The outsider’s advantage: Freedom to ditch the old ways and embrace new solutions for a sport’s problems
By Jayson Jenks
One day in the early 1940s, a newspaper story caught the eye of a curious 20-something named Allan Roth. Roth worked for a Montreal tie-and-belt manufacturer, but in his free time he loved baseball, statistics and the cold, unbiased facts they revealed. So when he read that a major-league manager had benched one of his left-handed hitters against a left-handed pitcher— an accepted practice in baseball — he wanted to know more.
Roth dug up the player’s splits, and what he discovered surprised him: The player actually performed better against lefties than righties, so not only should his manager not have benched him that day, he should never bench him against lefties.
The reason Roth found the answer was because he had the curiosity to ask the question. And the reason he asked the question in the first place was because he was unburdened by baseball’s conventions. In other words, Roth was an outsider, and that was an advantage.
In David Epstein’s new book, “Range: Why Generalists Triumph in a Specialized World,” he lays out what he calls “the outsider’s advantage” — the idea that people from outside traditional systems often find creative, innovative solutions.
There are reasons for that. Outsiders see problems differently. They aren’t limited by rigid training or the way things have always been done. Driven by curiosity, they are free to explore ideas with an open mind, to dissect old issues in new ways. Their input and insight can be invaluable, and yet they are often viewed with skepticism, if not dismissed entirely by those on the inside. This happens time and again, not just in sports but in any workplace or field of interest. The gatekeepers determine who gets access, and the people who challenge conventional thinking are usually left on the outside, peeking in through little holes in the walls.
In the world of sports, there is no more influential outsider than Bill James, the father of analytics who revolutionized baseball. In the 1970s, James worked as an English teacher and at a food-packing plant in Kansas. But he loved baseball, and in his free time, he took long-held assumptions about the game, then dug until he resurfaced with objective, sometimes shocking answers.

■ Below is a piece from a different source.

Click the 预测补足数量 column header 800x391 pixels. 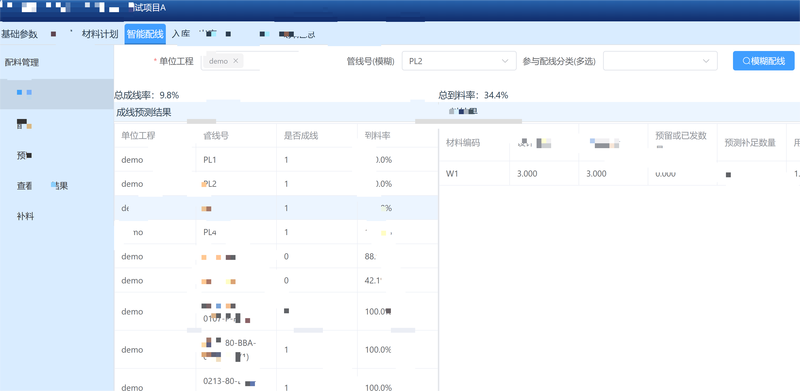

In 1977, he printed his first “Baseball Abstract.” In 1981, he was profiled in Sports Illustrated — but only after the magazine held the story for a year because editors were skeptical of James and his ideas. And in 2002 the Red Sox hired him as an adviser, a position from which he recently retired with four World Series rings.
“There’s no question that being an outsider was crucial to my career,” James wrote in an email. “If you work inside the system, you have mentors, you have teachers, and you’re taught how to think about the game. If some of it is wrong, you’ll never see from the inside. You can only see it from the outside.”

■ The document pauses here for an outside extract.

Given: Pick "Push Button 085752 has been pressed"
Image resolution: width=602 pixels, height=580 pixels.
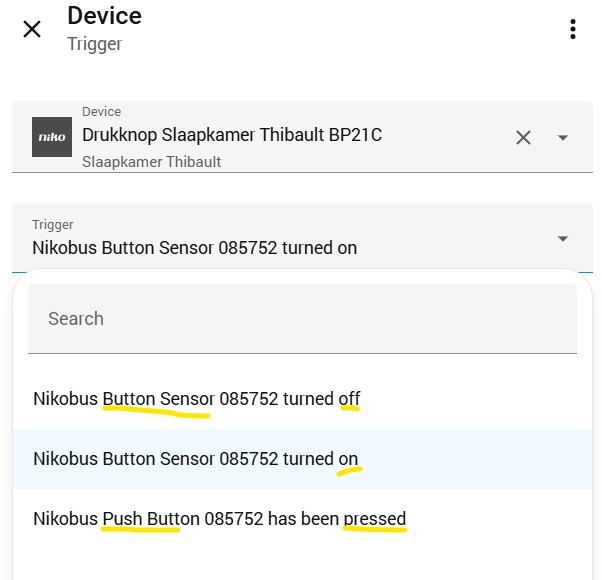Looking at the screenshot, I should pyautogui.click(x=219, y=519).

James may be the most celebrated example, but he
once called Allan Roth, the first full-time statistician hired by a baseball team, “the guy who began it all.” In 1941, Roth convinced Montreal Canadiens coach Dick Irvin to let him chart his team’s home games. But Roth liked baseball more than hockey, and he thought the numbers-rich sport gave him a better chance to make a difference. So in 1944, he pitched a new kind of job to the one person on the inside who seemed progressive enough to listen:
Branch Rickey.
There was no one in baseball like Rickey, the president of the Brooklyn Dodgers. He loved, Dodgers broadcaster Vin Scully wrote in 1992 in the New York Times, to “muse over probabilities and possibilities.” Reporters and peers often labeled Rickey a genius, and he was, but his real genius lay in his willingness to explore wild frontiers, to embrace new and sometimes crazy ideas.
“Rickey is a peculiar fellow,” a reporter wrote in 1914, “but that’s probably the most important trait on his road to success.”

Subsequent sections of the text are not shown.